We've got the values for the rows, now we just need to define the column names and build the dataframe.

In [7]:
time_series_columns = ['fips', 'state', 'timestamp', 'covid_case_total']

county_cases_df = spark.createDataFrame(time_series, time_series_columns)
county_cases_df.limit(5).show()

+----+-------+----------+----------------+
|fips|  state| timestamp|covid_case_total|
+----+-------+----------+----------------+
|1001|Alabama|1579651200|               0|
|1001|Alabama|1579737600|               0|
|1001|Alabama|1579824000|               0|
|1001|Alabama|1579910400|               0|
|1001|Alabama|1579996800|               0|
+----+-------+----------+----------------+



We could just keep the timestamps? I don't know if we need the datetimes since we'll fetch these from another table. I'll keep these in for now because it makes it easier for me to tell which dates I'm dealing with while debugging.

In [8]:
county_cases_df = county_cases_df.withColumn("date", F.from_unixtime("timestamp").cast(DateType()))
county_cases_df.limit(5).show()

+----+-------+----------+----------------+----------+
|fips|  state| timestamp|covid_case_total|      date|
+----+-------+----------+----------------+----------+
|1001|Alabama|1579651200|               0|2020-01-22|
|1001|Alabama|1579737600|               0|2020-01-23|
|1001|Alabama|1579824000|               0|2020-01-24|
|1001|Alabama|1579910400|               0|2020-01-25|
|1001|Alabama|1579996800|               0|2020-01-26|
+----+-------+----------+----------------+----------+



We only have the cumulative Covid-19 case counts, not the daily increase. Since we're most likely going to check the delta quite frequently, let's add that to the data set:

In [9]:
windowSpec = Window \
    .partitionBy(county_cases_df['fips']) \
    .orderBy(county_cases_df['timestamp'].asc())

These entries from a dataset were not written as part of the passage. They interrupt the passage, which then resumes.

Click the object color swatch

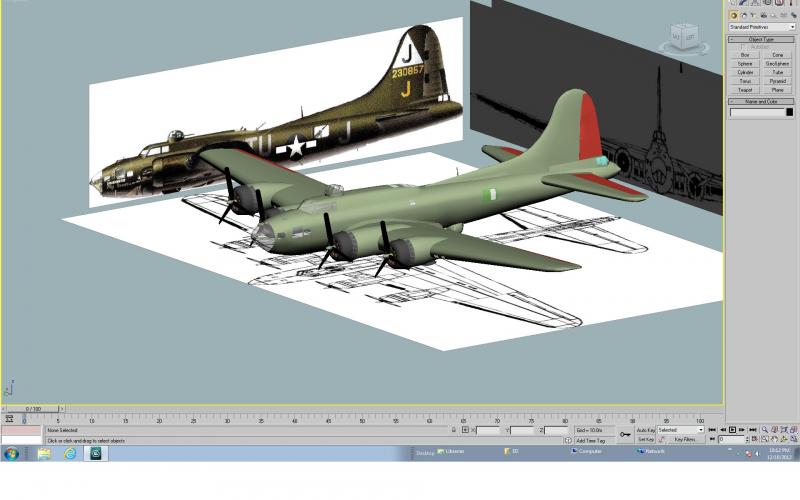point(790,112)
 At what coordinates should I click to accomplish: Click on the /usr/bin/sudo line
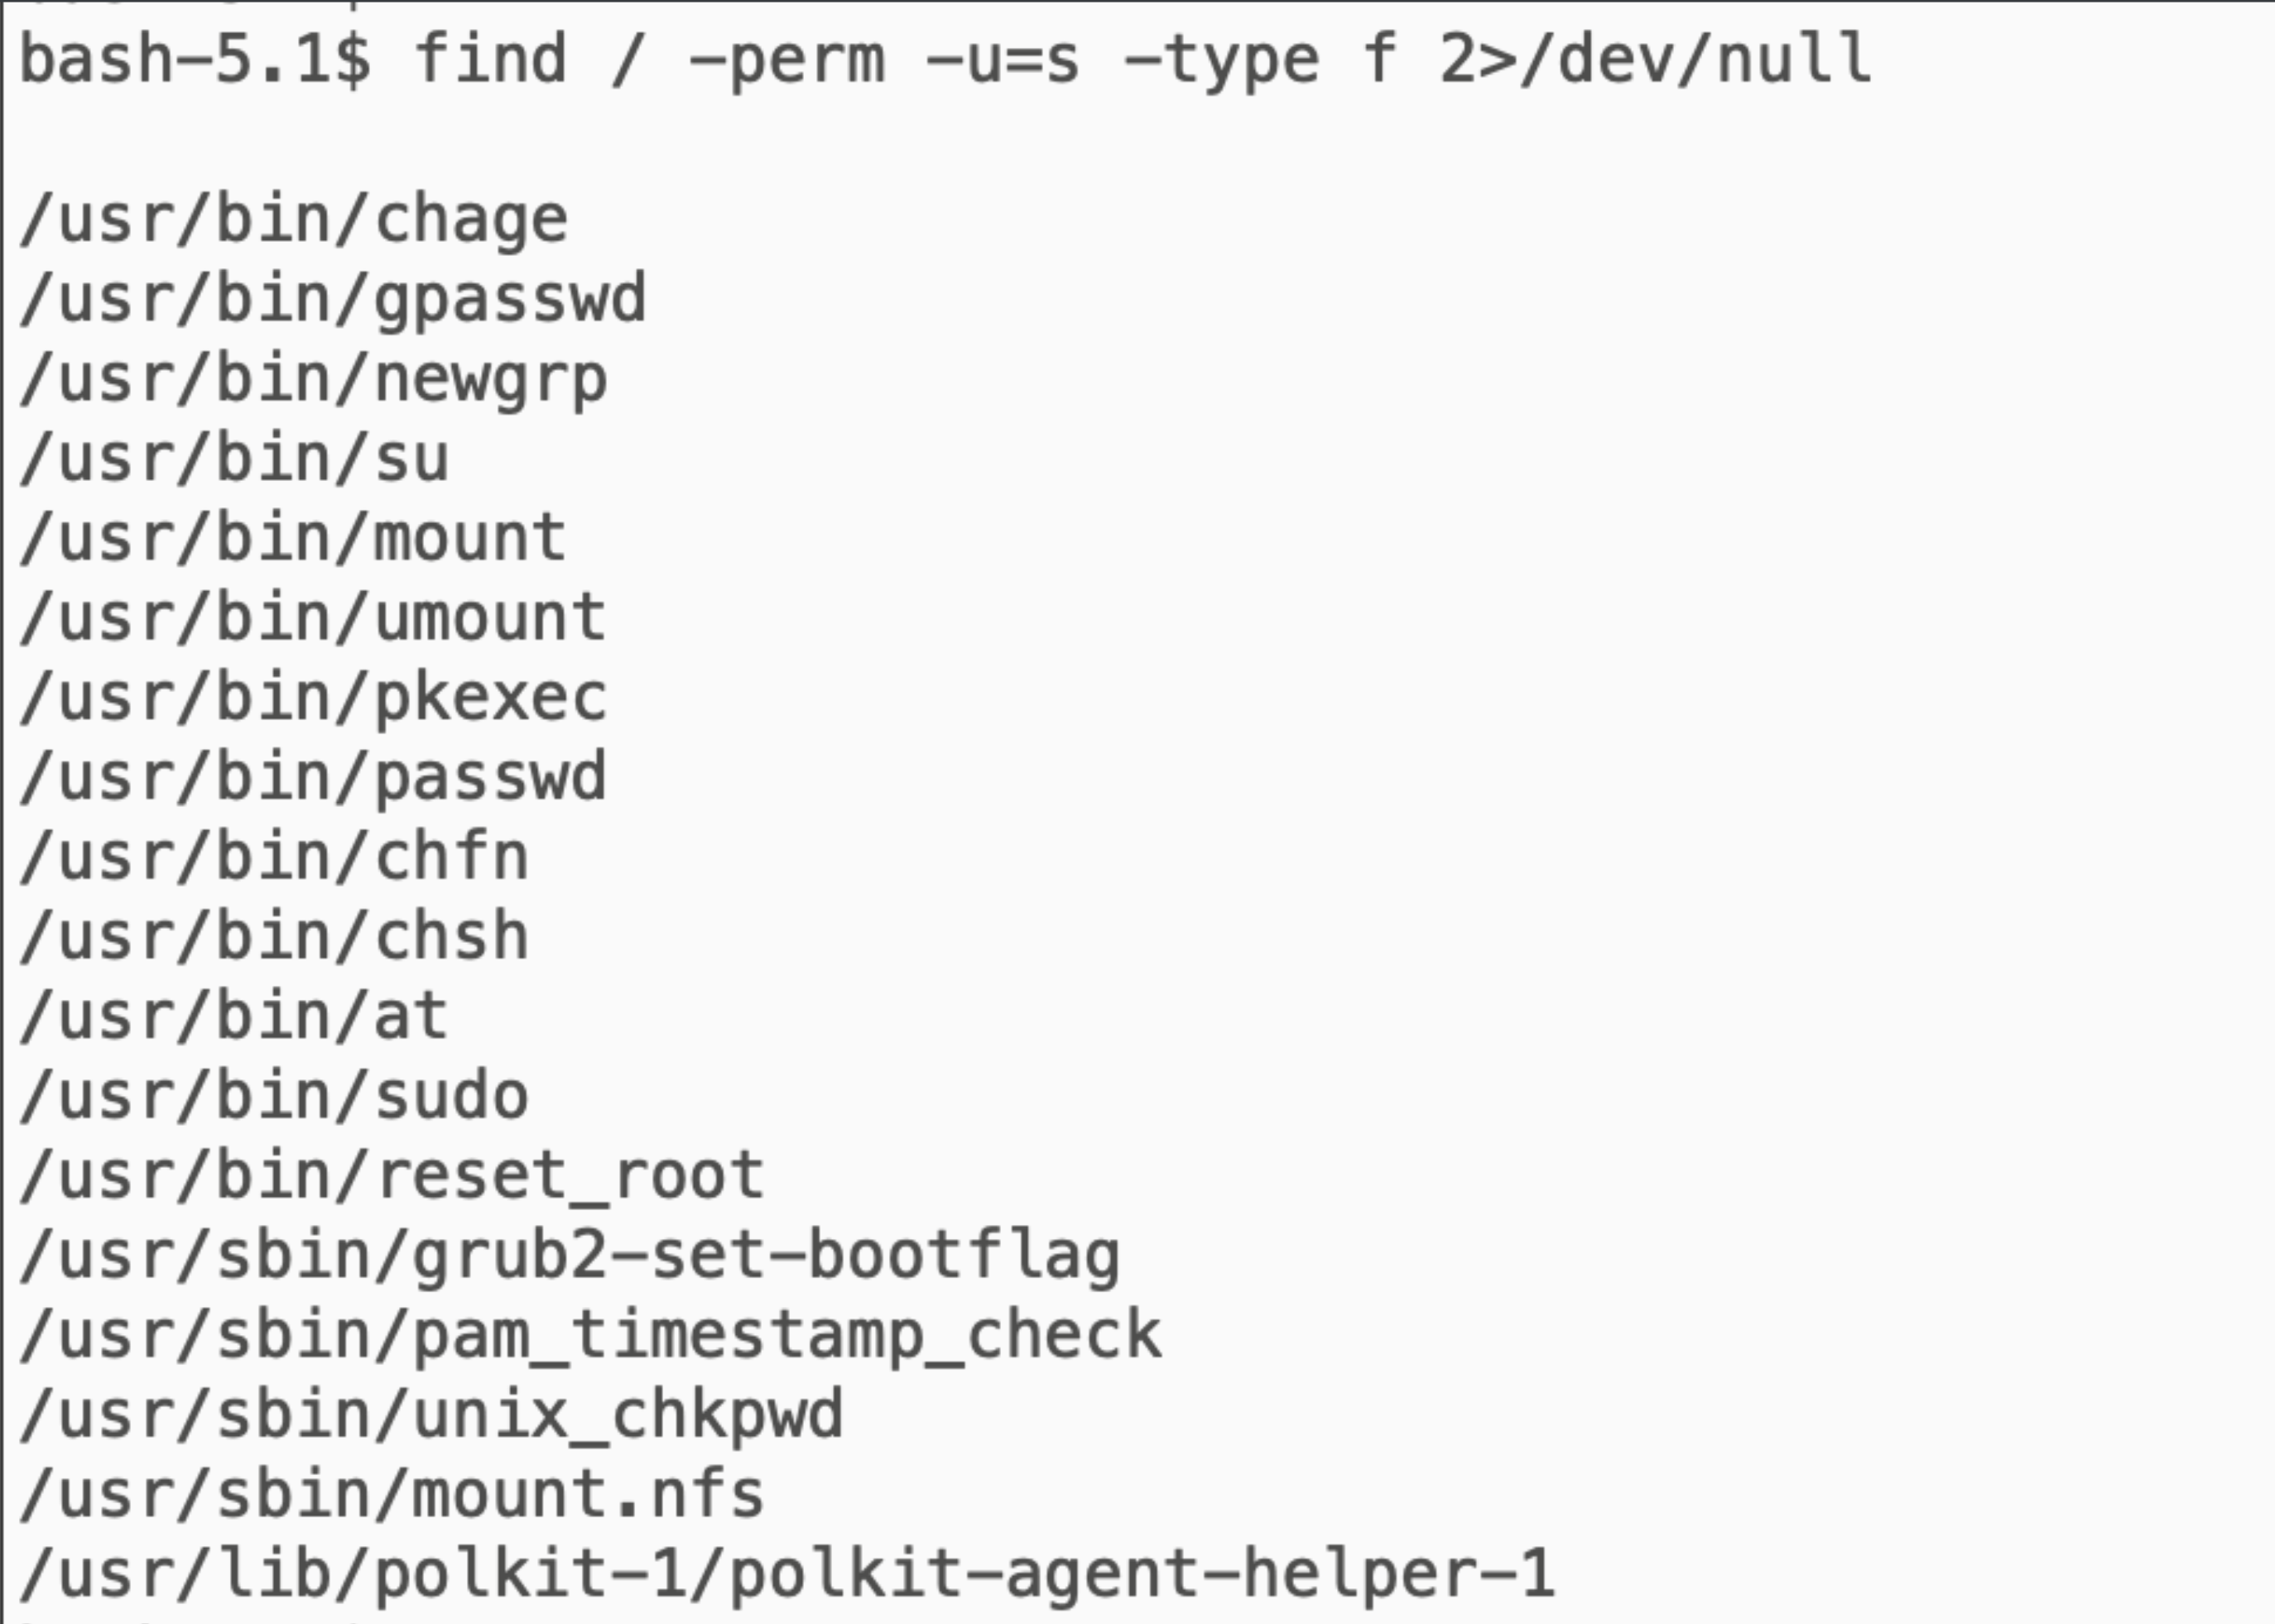pyautogui.click(x=274, y=1096)
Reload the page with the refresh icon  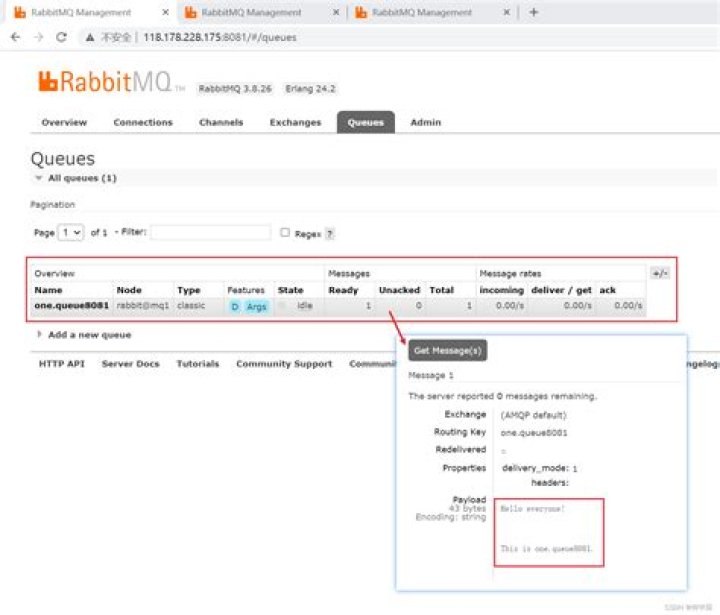(61, 37)
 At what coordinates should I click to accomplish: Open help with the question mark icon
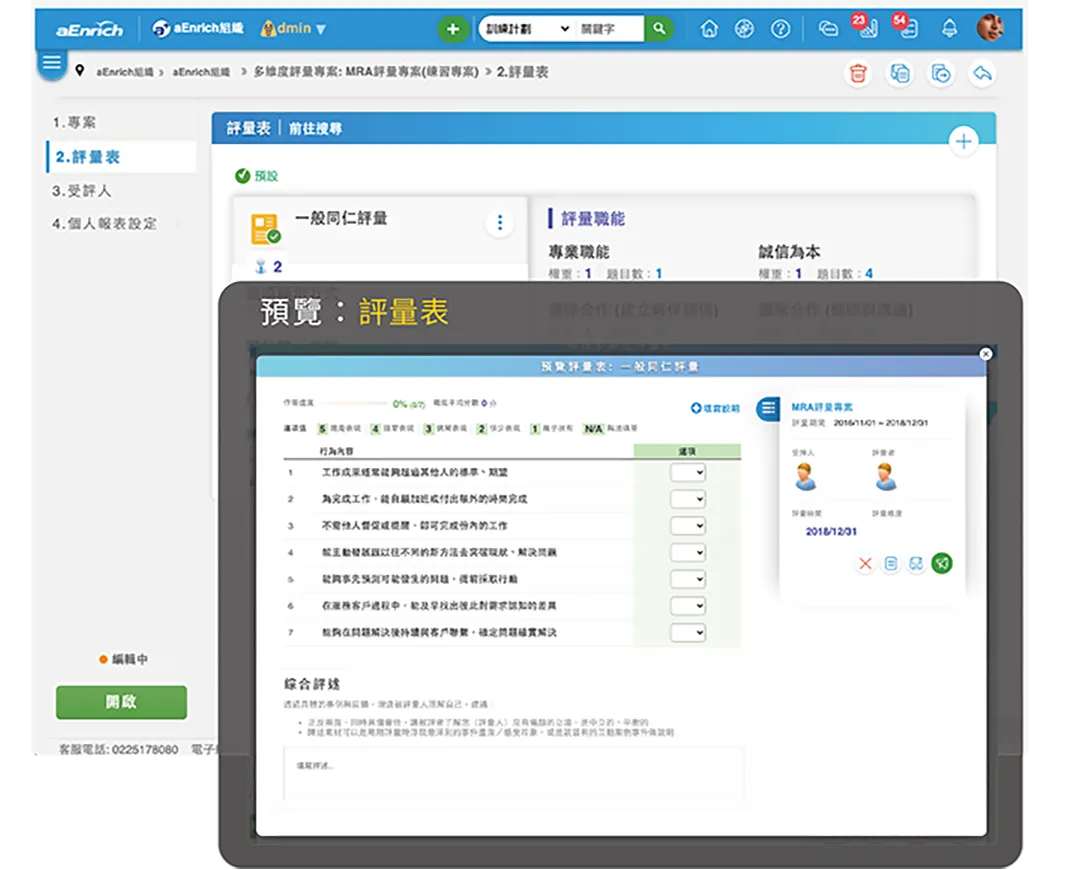(x=780, y=29)
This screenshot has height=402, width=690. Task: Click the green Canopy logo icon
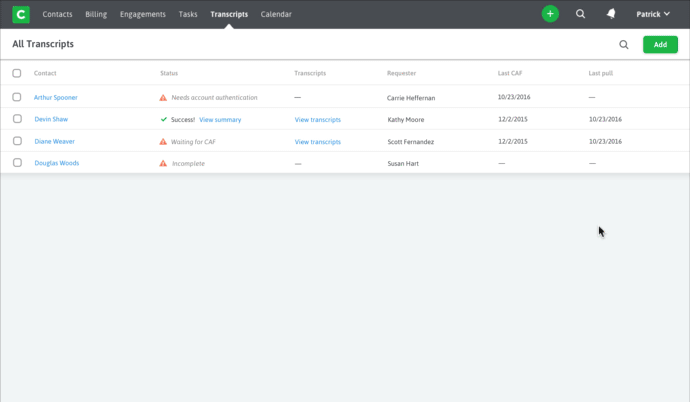[x=20, y=14]
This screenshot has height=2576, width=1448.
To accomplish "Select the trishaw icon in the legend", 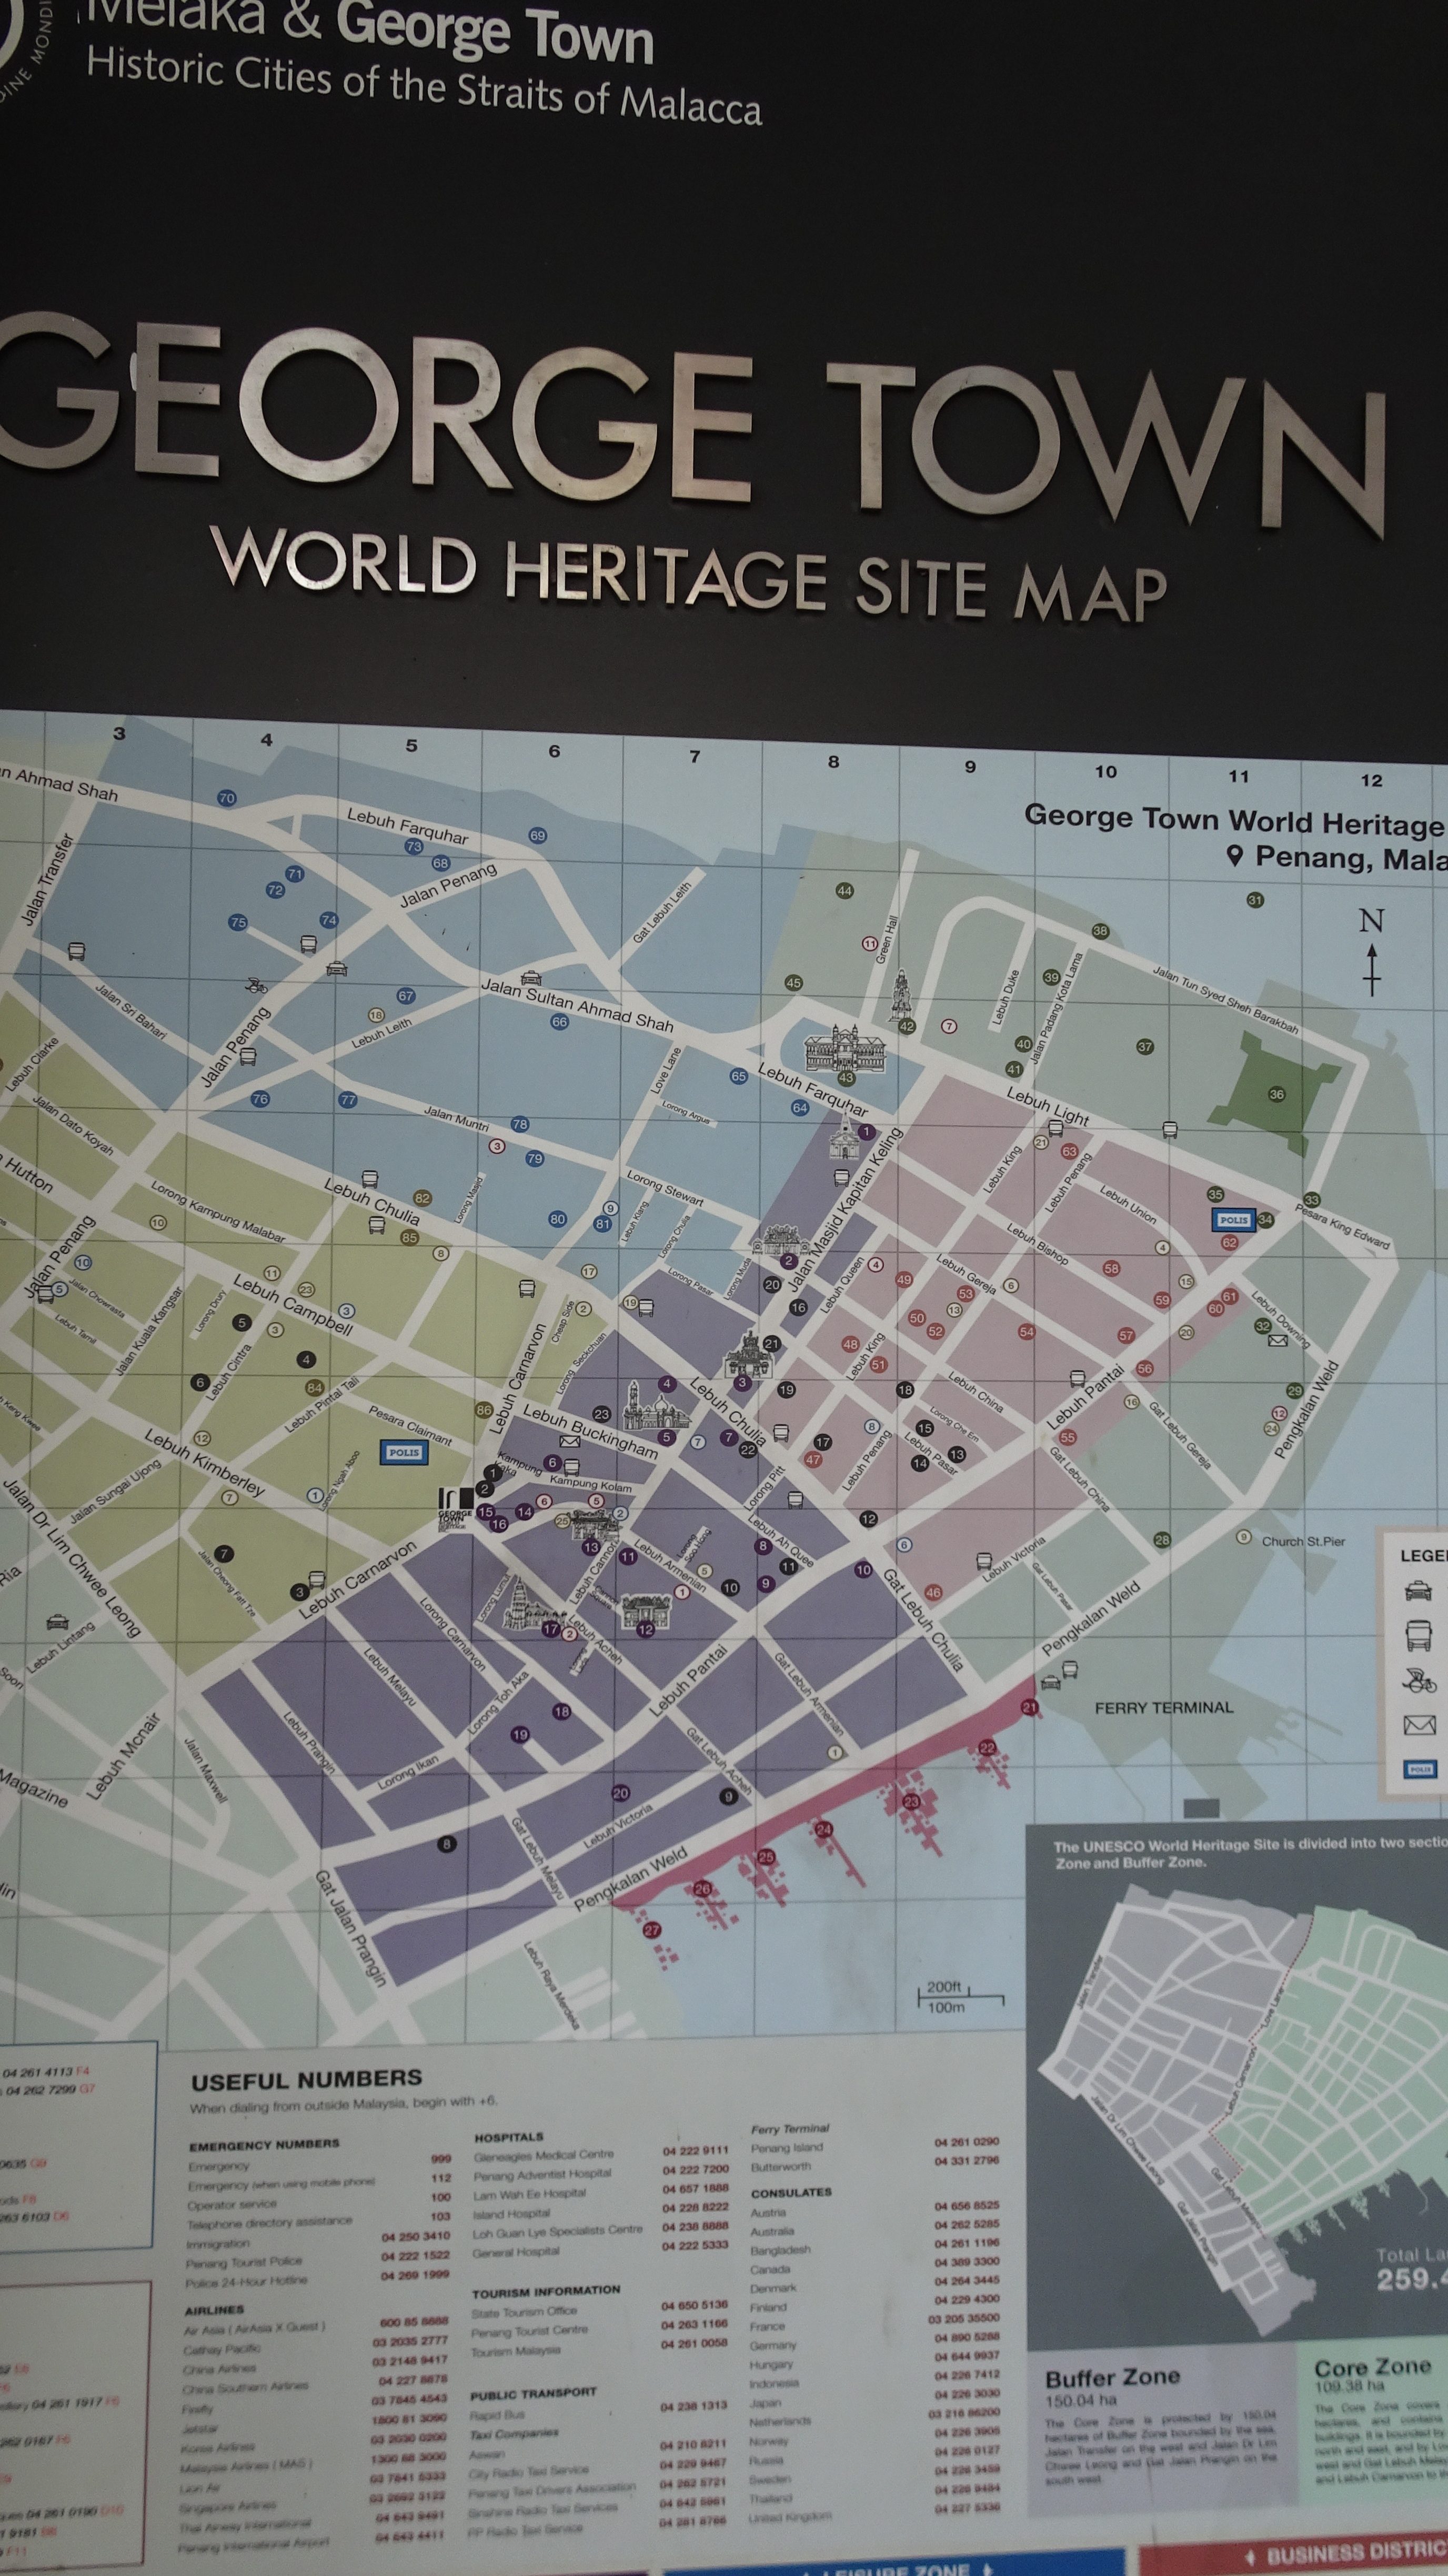I will click(x=1419, y=1680).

''' This is more long-form, I wrote this because I thought that lagged numbers were bleeding across partition boundaries, but that doesn't seem to be the case.
county_cases_df = county_cases_df.withColumn('lag', F.lag(county_cases_df['covid_case_total']).over(windowSpec))

county_cases_df = county_cases_df.withColumn('covid_case_delta', \
    F.when(county_cases_df['lag'].isNull(), 0) \
    .otherwise(county_cases_df['covid_case_total'] - county_cases_df['lag']))

county_cases_df = county_cases_df.drop('lag')
'''

county_cases_df = county_cases_df.withColumn('covid_case_delta', \
    county_cases_df['covid_case_total'] - F.lag(county_cases_df['covid_case_total'], 1, 0).over(windowSpec))

county_cases_df.limit(5).show()

+----+--------+----------+----------------+----------+----------------+
|fips|   state| timestamp|covid_case_total|      date|covid_case_delta|
+----+--------+----------+----------------+----------+----------------+
|8075|Colorado|1579651200|               0|2020-01-22|               0|
|8075|Colorado|1579737600|               0|2020-01-23|               0|
|8075|Colorado|1579824000|               0|2020-01-24|               0|
|8075|Colorado|1579910400|               0|2020-01-25|               0|
|8075|Colorado|1579996800|               0|2020-01-26|               0|
+----+--------+----------+----------------+----------+----------------+



In [10]:
county_cases_df.where(county_cases_df['covid_case_delta'].isNull()).count()

0

So far, so good, no null entries in the delta column.

In [11]:
county_cases_df.agg({'covid_case_delta': 'max'}).show()

+---------------------+
|max(covid_case_delta)|
+---------------------+
|                29423|
+---------------------+



In [12]:
county_cases_df.agg({'covid_case_delta': 'min'}).show()

+---------------------+
|min(covid_case_delta)|
+---------------------+
|                -3059|
+---------------------+



Wait, what? Why do we have negative case counts here?

In [13]:
county_cases_df.where(county_cases_df['covid_case_delta'] < 0).show()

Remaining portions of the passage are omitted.